There was also a measles outbreak in Wales between 2012 and 2013, linked to historically low vaccine coverage in the community. More than 600 cases were reported.
Another example is pertussis. From the CDC:
“Three countries – Great Britain, Sweden, and Japan – cut back the use of pertussis vaccine because of fear about the vaccine. The effect was dramatic and immediate. In Great Britain, a drop in pertussis vaccination in 1974 was followed by an epidemic of more than 100,000 cases of pertussis and 36 deaths by 1978. In Japan, around the same time, a drop in vaccination rates from 70% to 20%-40% led to a jump in pertussis from 393 cases and no deaths in 1974 to 13,000 cases and 41 deaths in 1979. In Sweden, the annual incidence rate of pertussis per 100,000 children 0-6 years of age increased from 700 cases in 1981 to 3,200 in 1985.”
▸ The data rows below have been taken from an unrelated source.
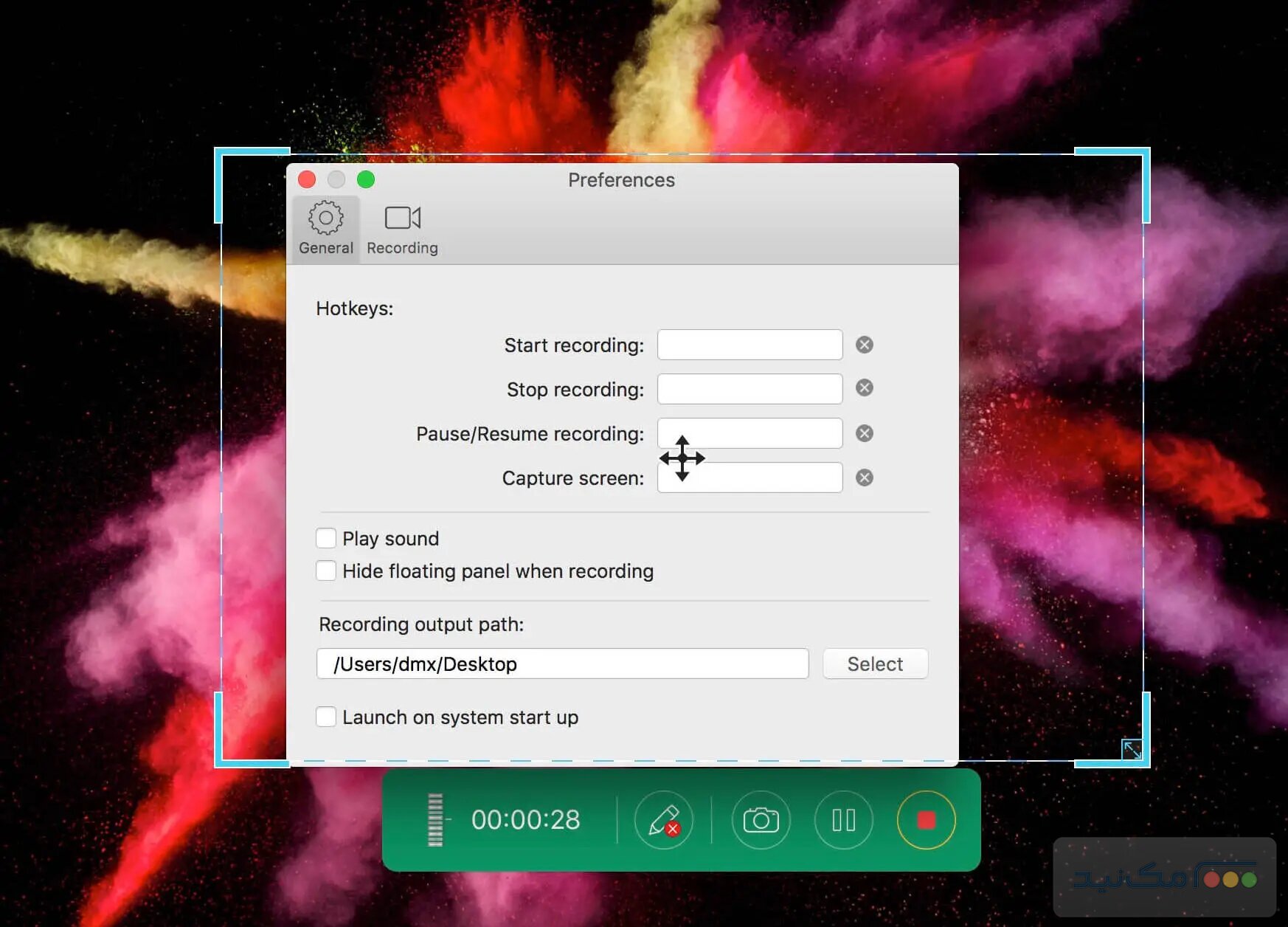1288x927 pixels.
Task: Check Hide floating panel when recording
Action: [326, 570]
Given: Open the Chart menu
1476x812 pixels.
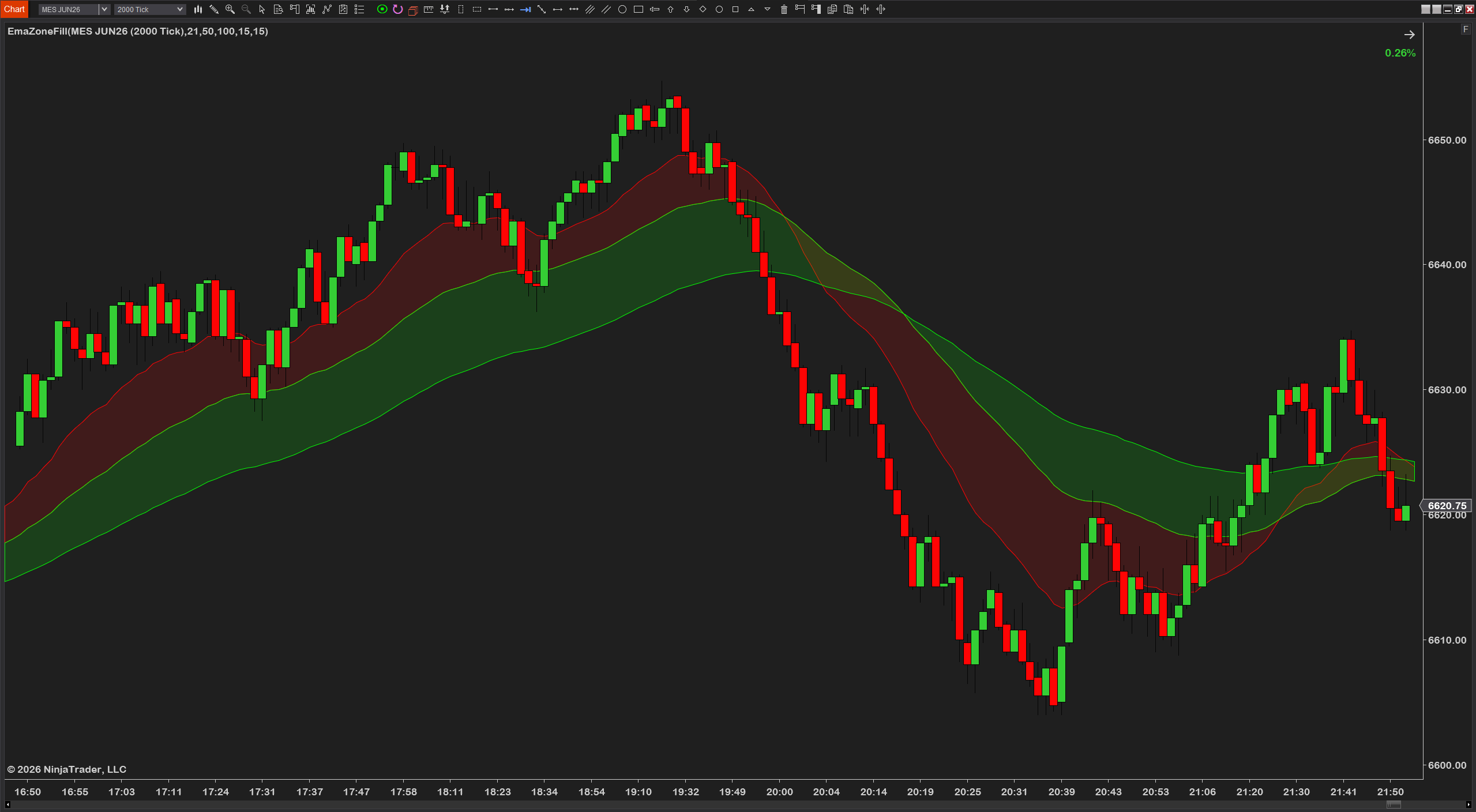Looking at the screenshot, I should pos(14,9).
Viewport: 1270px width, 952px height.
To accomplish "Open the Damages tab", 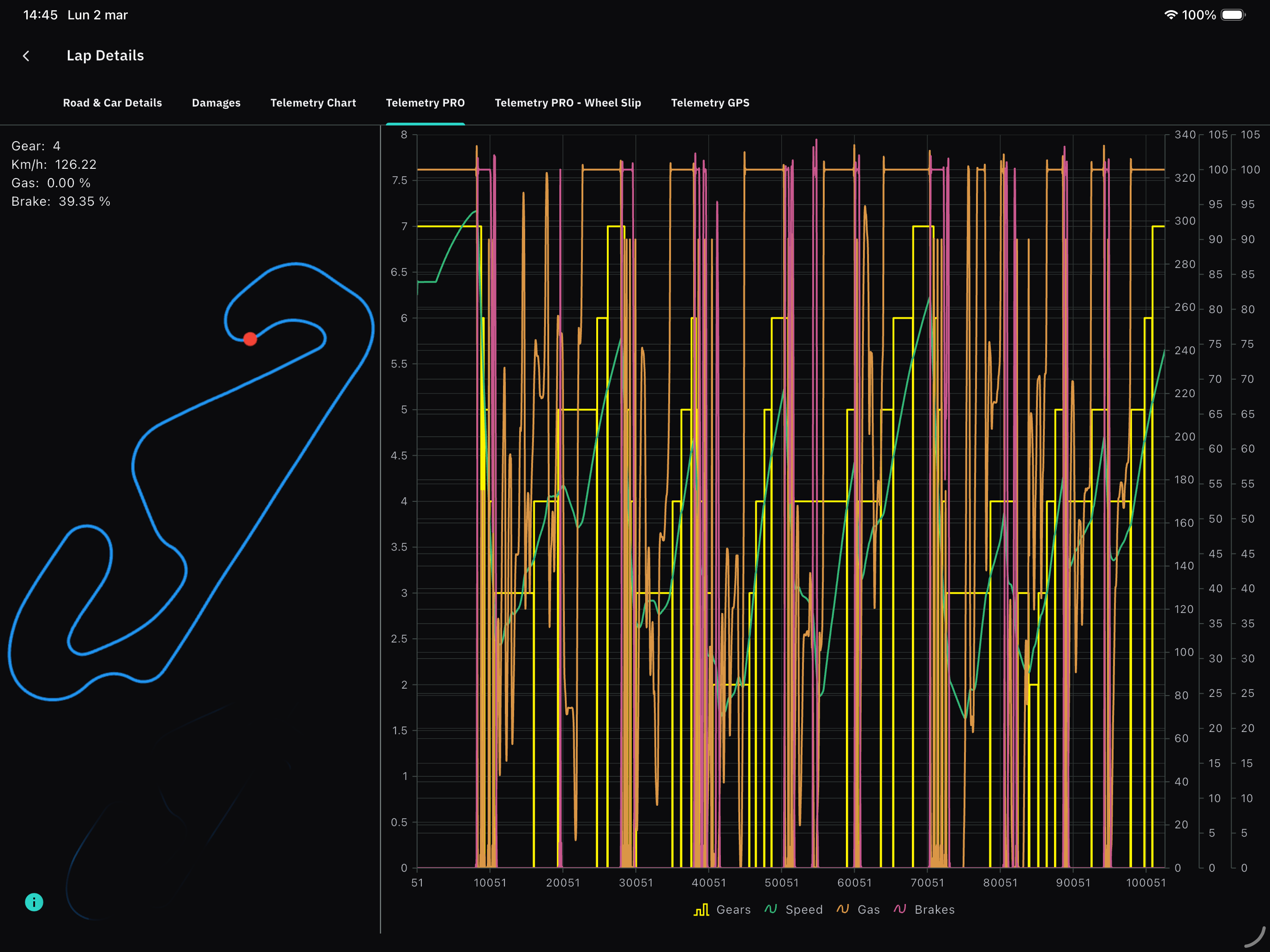I will pos(216,103).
These experiences demonstrate “that not only would diseases not be disappearing without vaccines, but if we were to stop vaccinating, they would come back”, the CDC states.
REFERENCES
- 1 – McDonald et al. (2019) Notes from the Field: Measles Outbreaks from Imported Cases in Orthodox Jewish Communities — New York and New Jersey, 2018–2019. Morbidity and Mortality Weekly Report.
- 2 – Zucker et al. (2020) Consequences of Undervaccination — Measles Outbreak, New York City, 2018–2019. New England Journal of Medicine.
- 3 – Antona et al. (2013) Measles Elimination Efforts and 2008–2011 Outbreak, France. Emerging Infectious Diseases.